Mr. RANEY. Well, now, here is the main point there: The original proposal of the publishers was that they should have the control of importation, when a foreign work was brought into American territory; that is, without regard to whether or not it was_manufactured here. They might bring in, under such a proviso-I could quote to you the text of the resolution on that subject, which has been published in the Publishers' Weekly-the foreign sheets, stitch them together, bind them, and put their own title page on them, and so get this control.

Now, the American Federation of Labor said this to the publishers; here is Mr. Woll's testimony at the last hearing:

The book publisher tells you he wishes a certain section added in this bill. That matter was considered by us.
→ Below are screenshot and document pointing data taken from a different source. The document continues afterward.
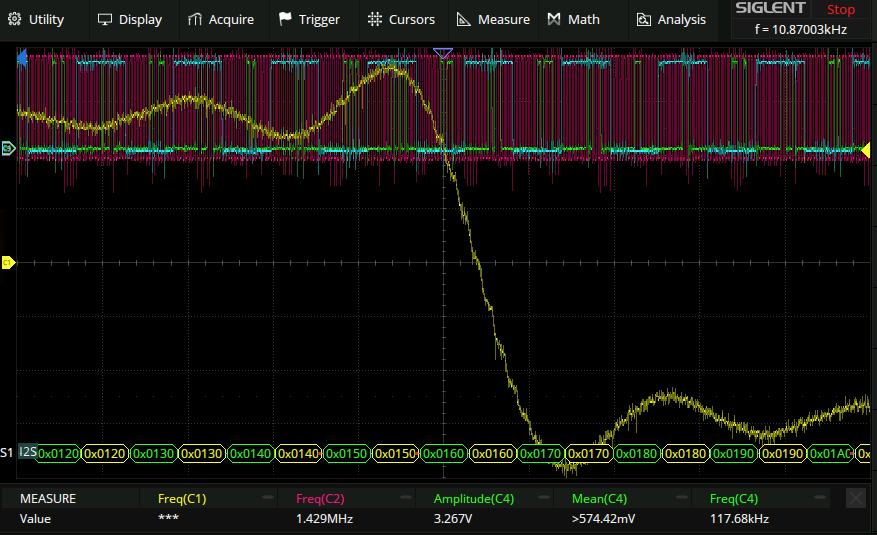Open the Utility gear menu

tap(37, 19)
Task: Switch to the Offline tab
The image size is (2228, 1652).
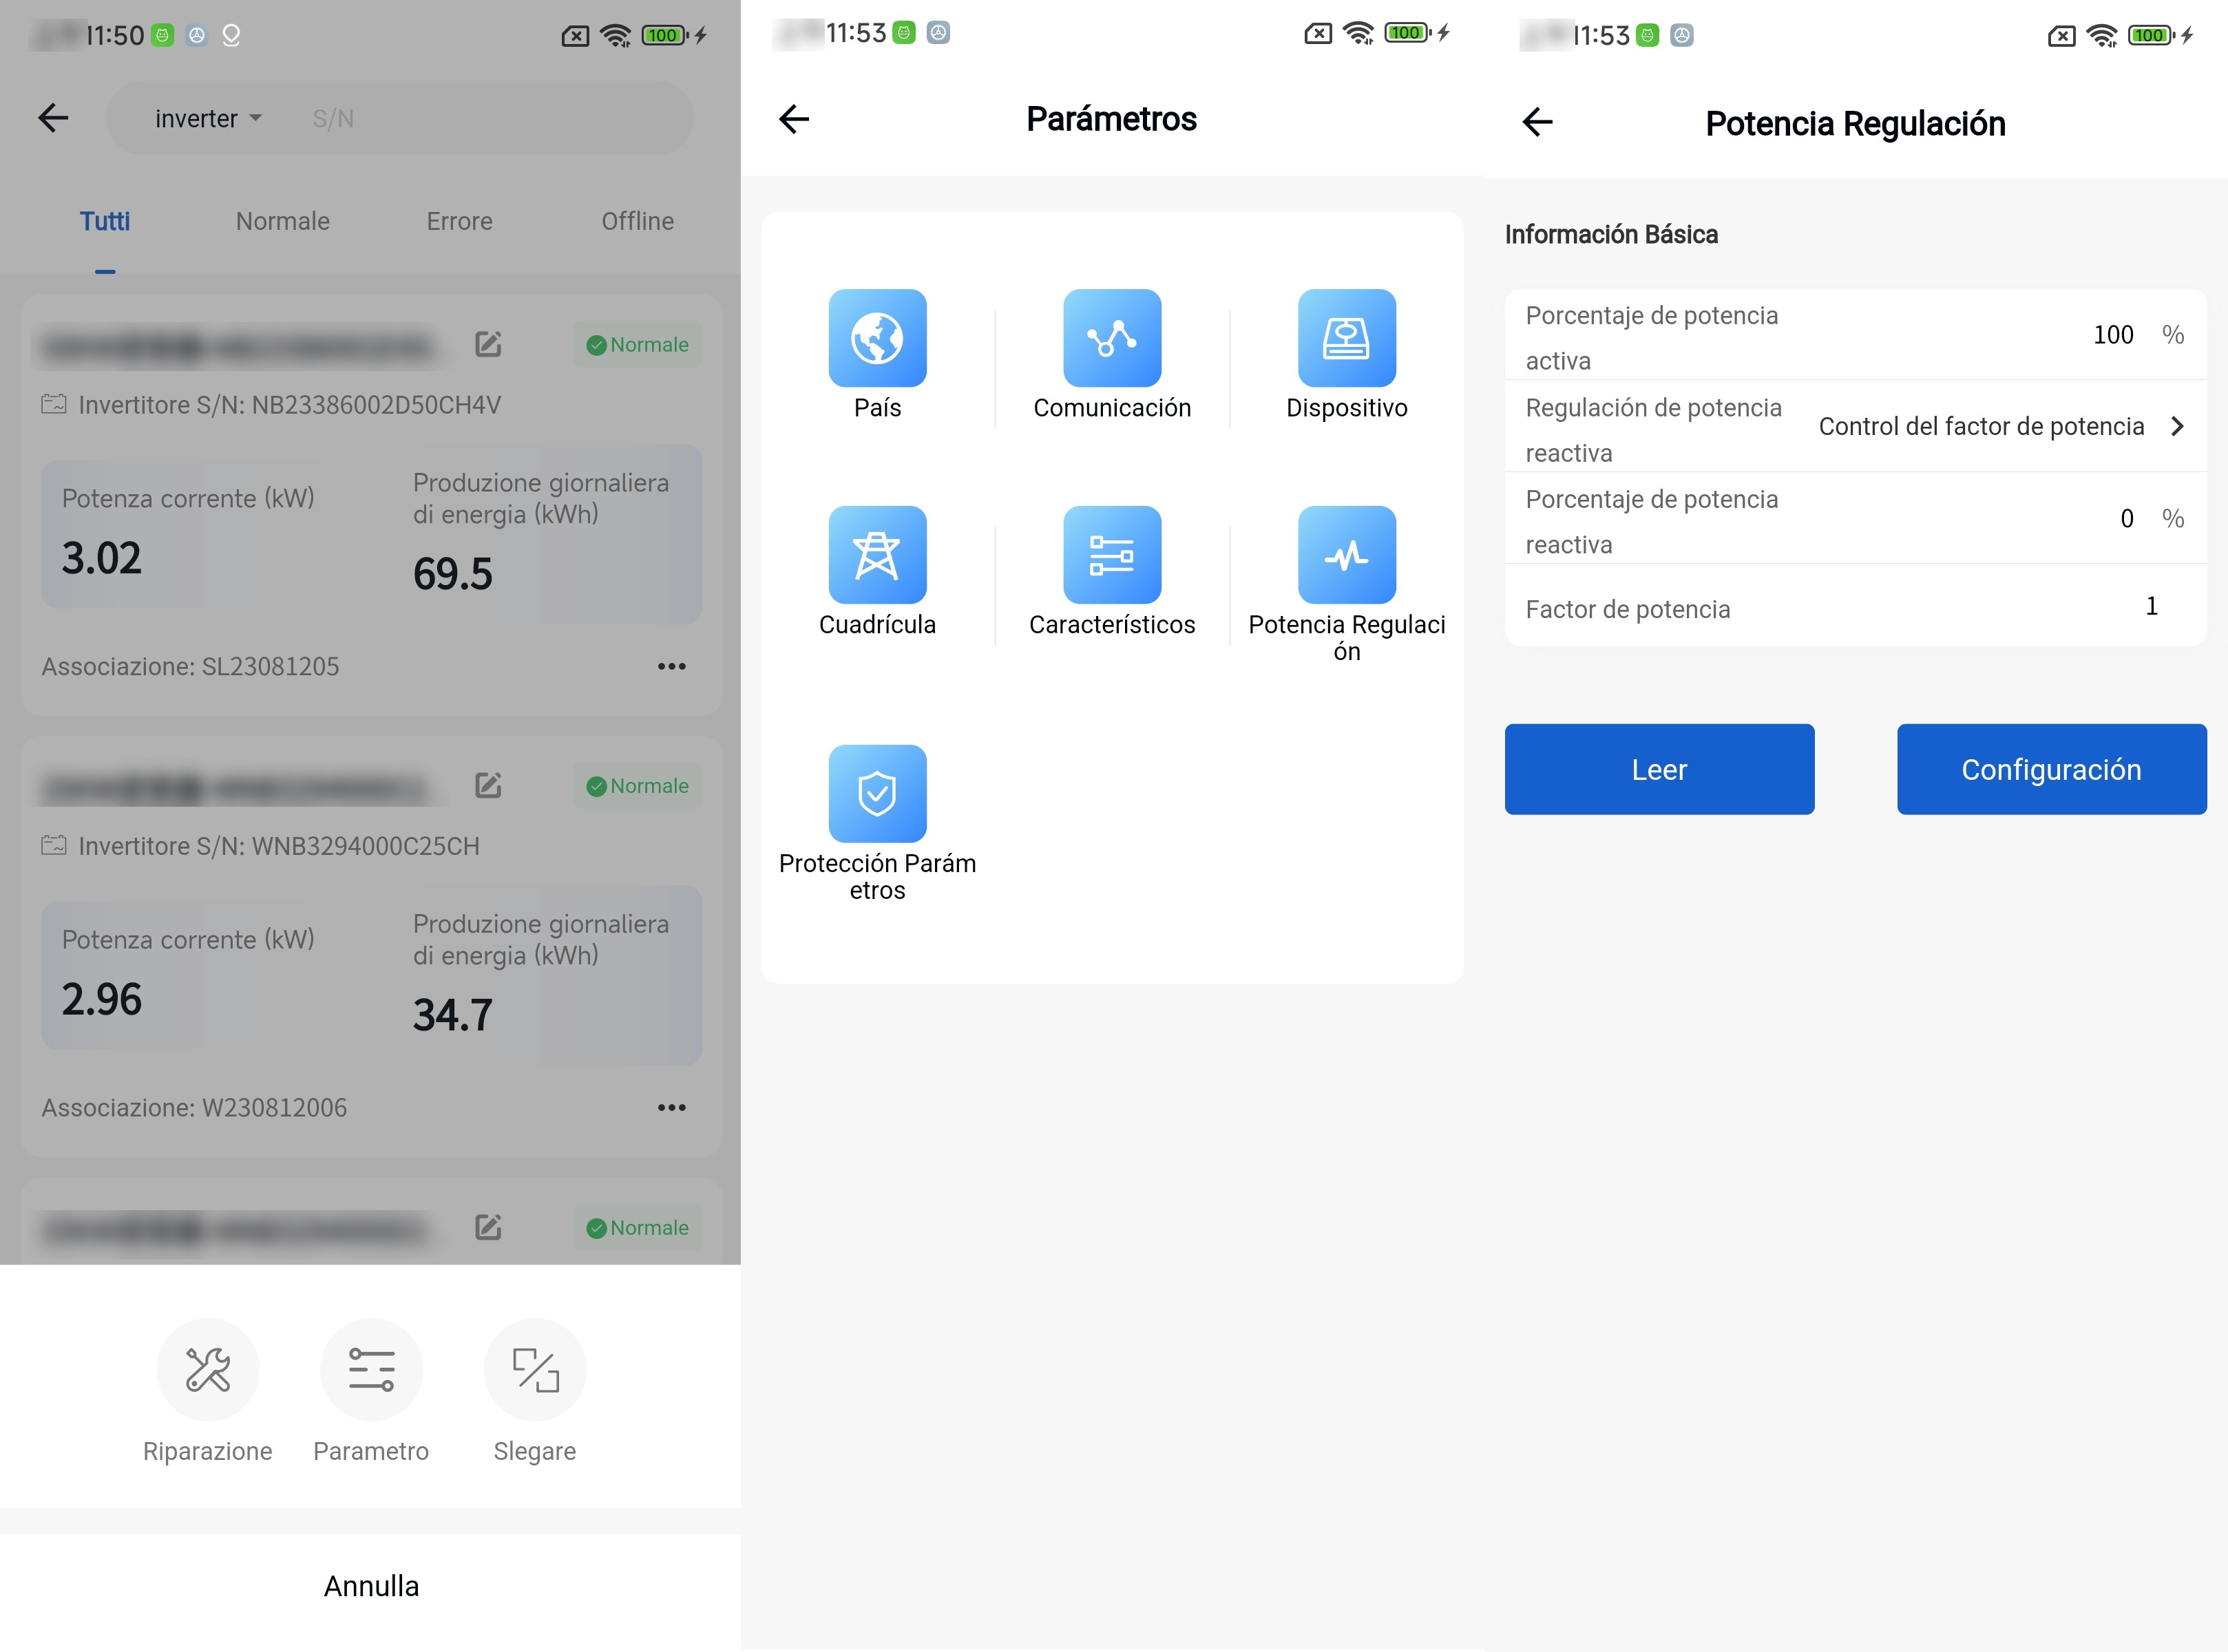Action: click(x=637, y=221)
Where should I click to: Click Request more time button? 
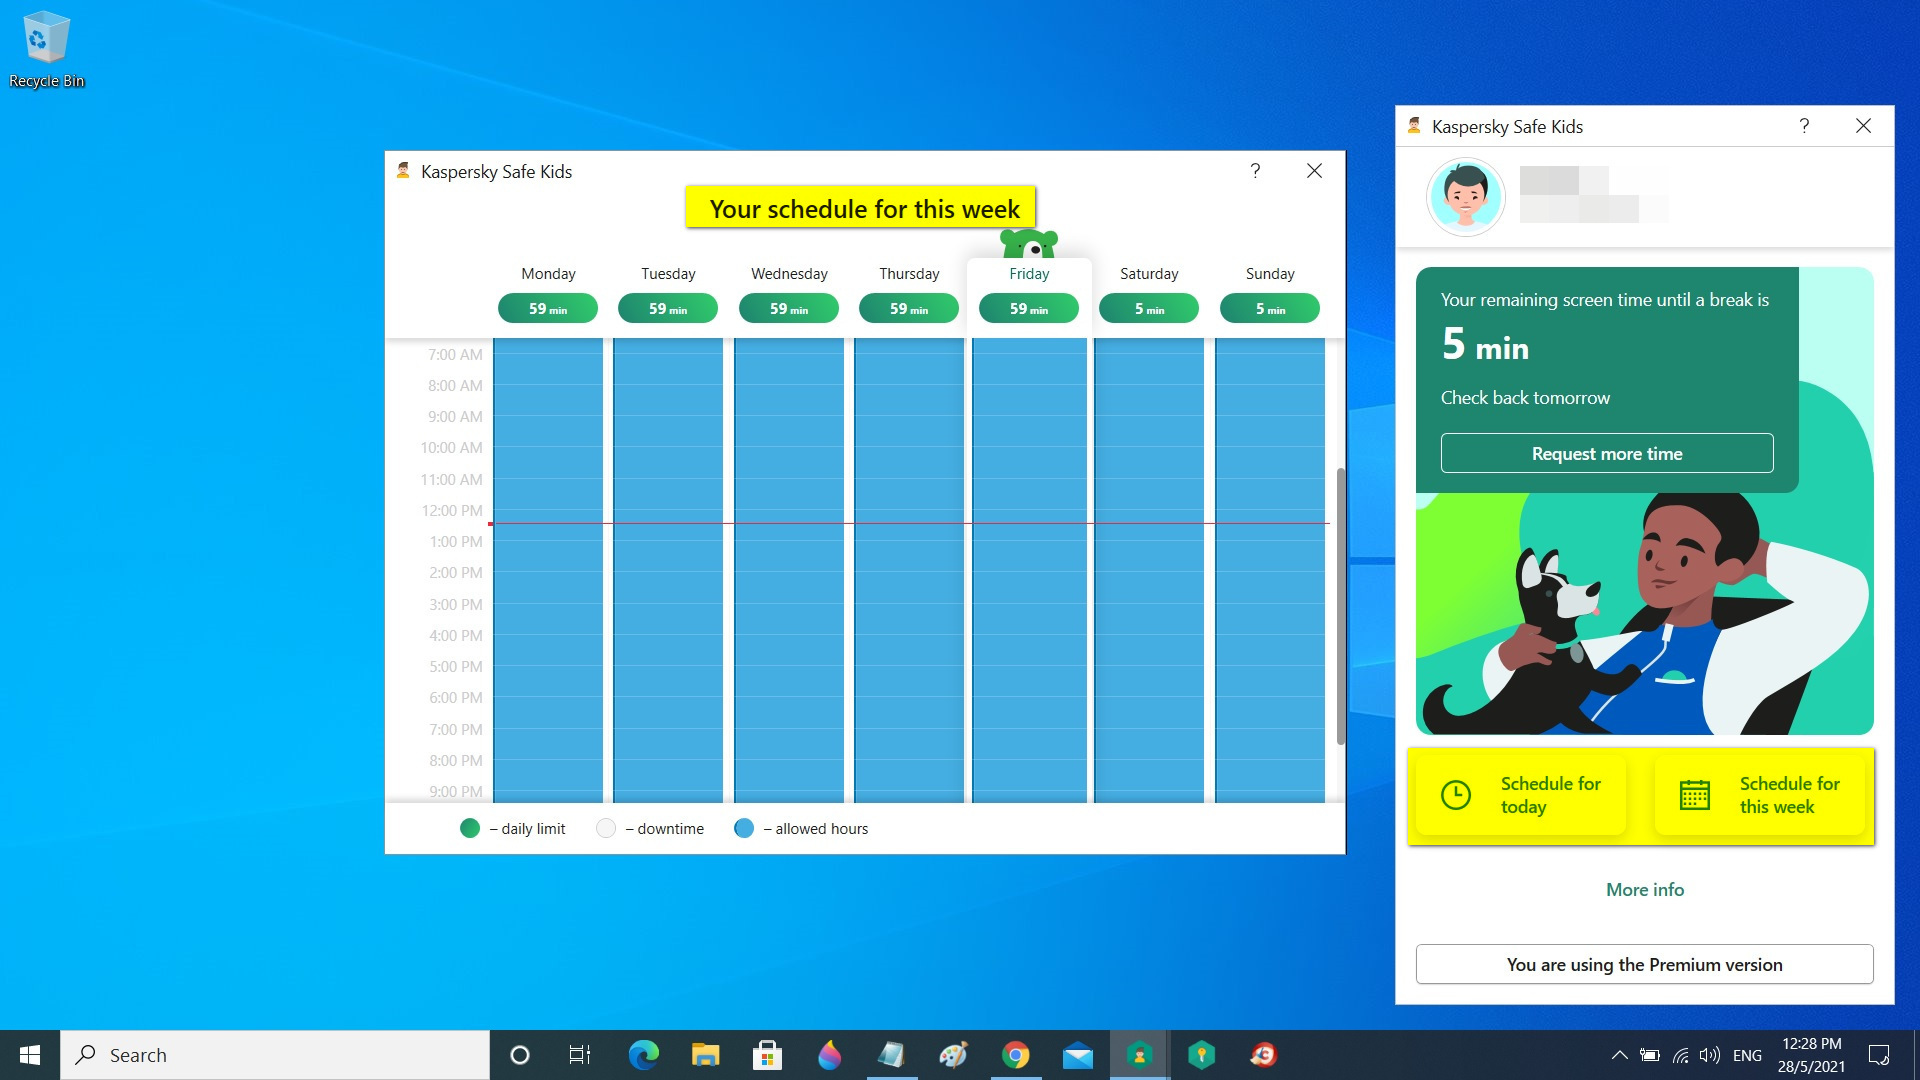tap(1606, 453)
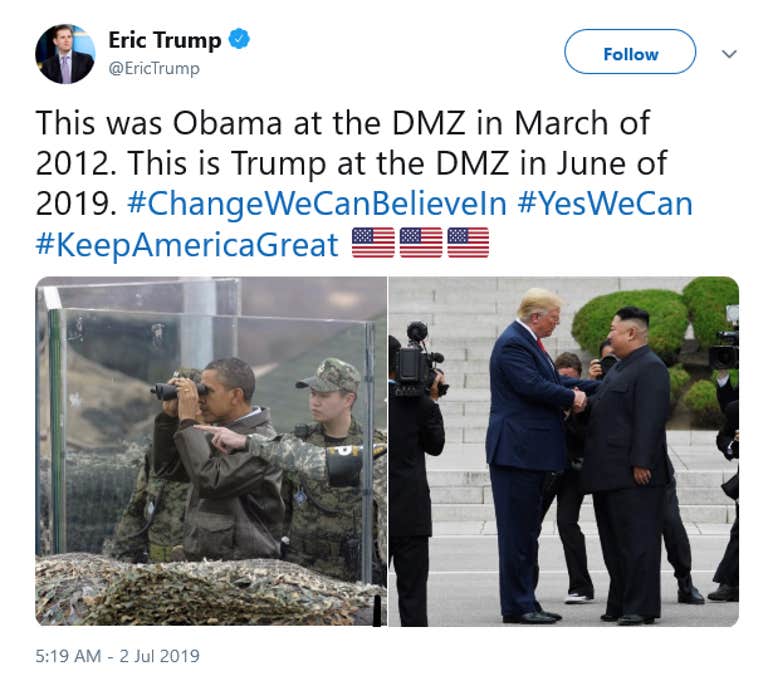
Task: Open Eric Trump's profile avatar
Action: point(65,54)
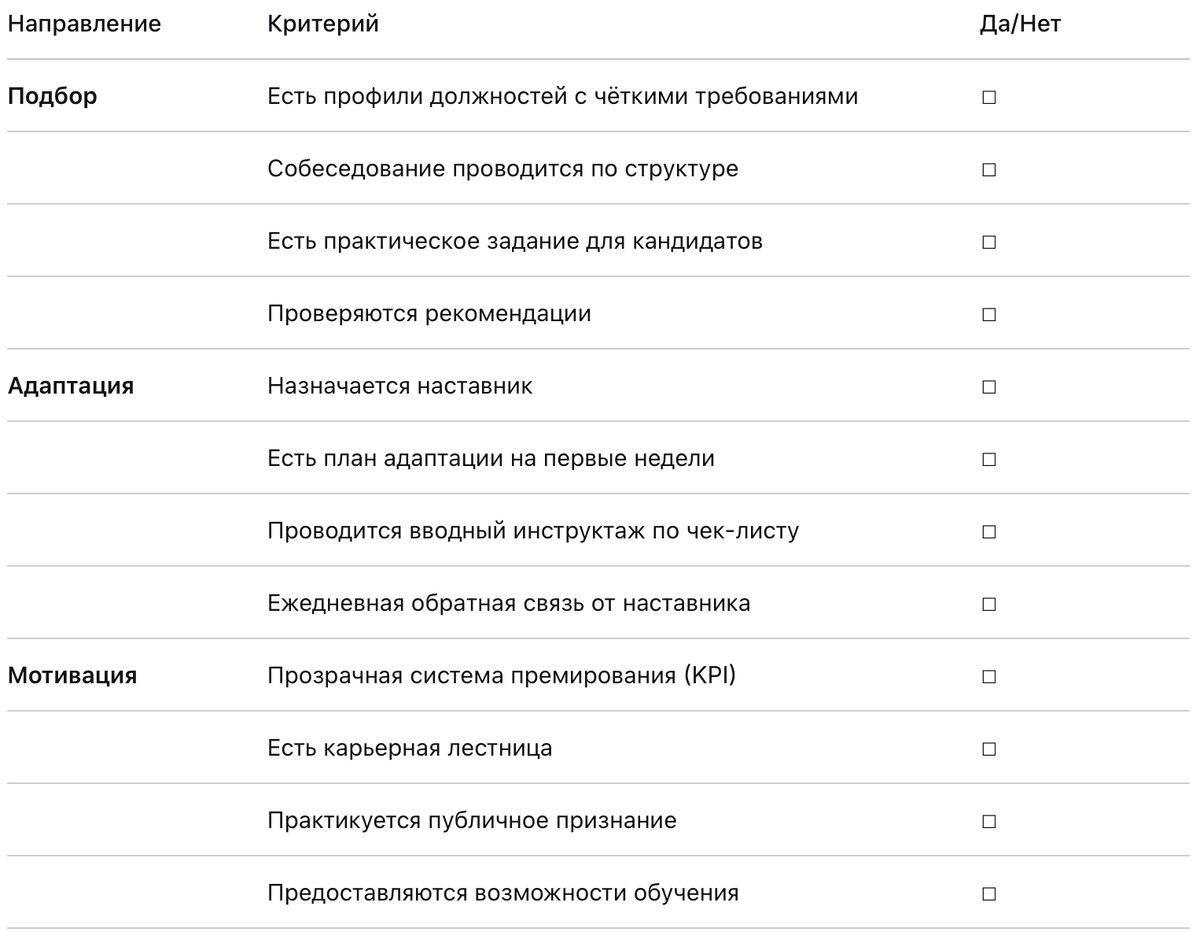
Task: Check the adaptation plan for first weeks box
Action: coord(988,460)
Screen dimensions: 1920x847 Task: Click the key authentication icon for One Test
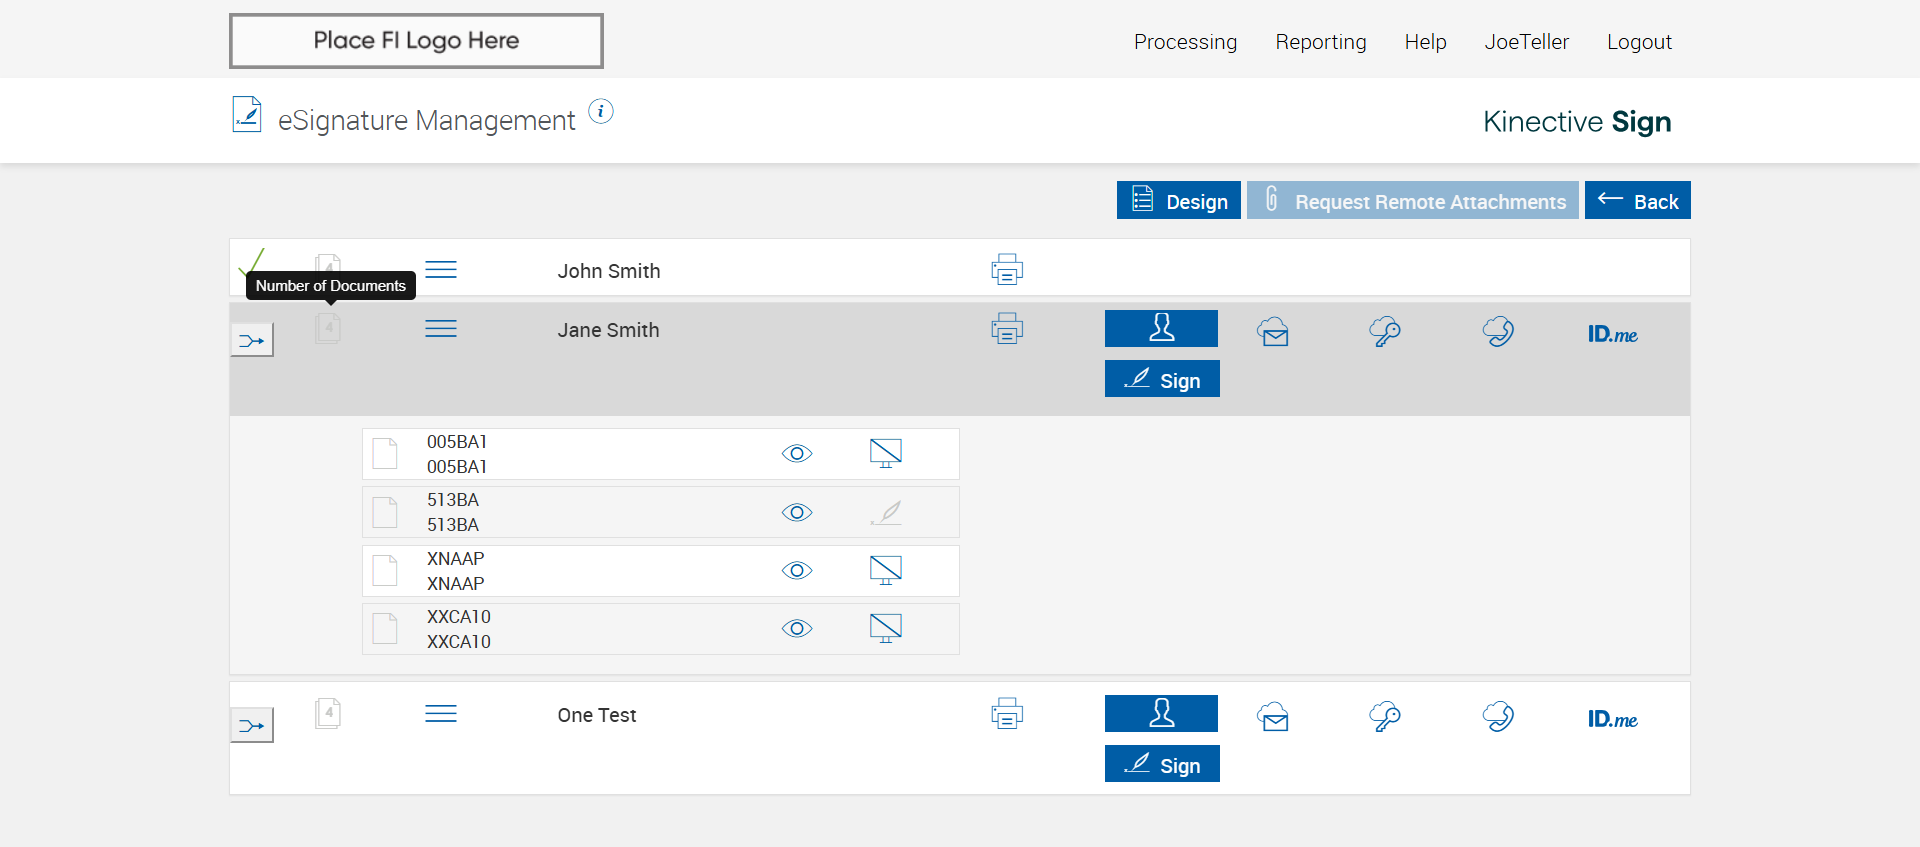(1385, 717)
Frankly stated, it is that the American book publisher wants the exclusive sales agency of, the work, the copyright work of a foreign author; and, of course, he presented to us many reasons why the printing trades should favor such an amendement.

There is a question of doubt as to whether there is anything to be gained by that, but we say that if the American book publisher is to be given an exclusive sales privilege in the United States, if the sales market is to be given to one man or to one concern, then we say that the sales exploited in that exclusive market, the work must be produced under American conditions and the American wage earner shall profit by such an exclusive arrangement.

That is, they say to the publisher, "We will not agree to let you have the exclusive right to sell an English work in this market unless you agree that we shall remake that book here."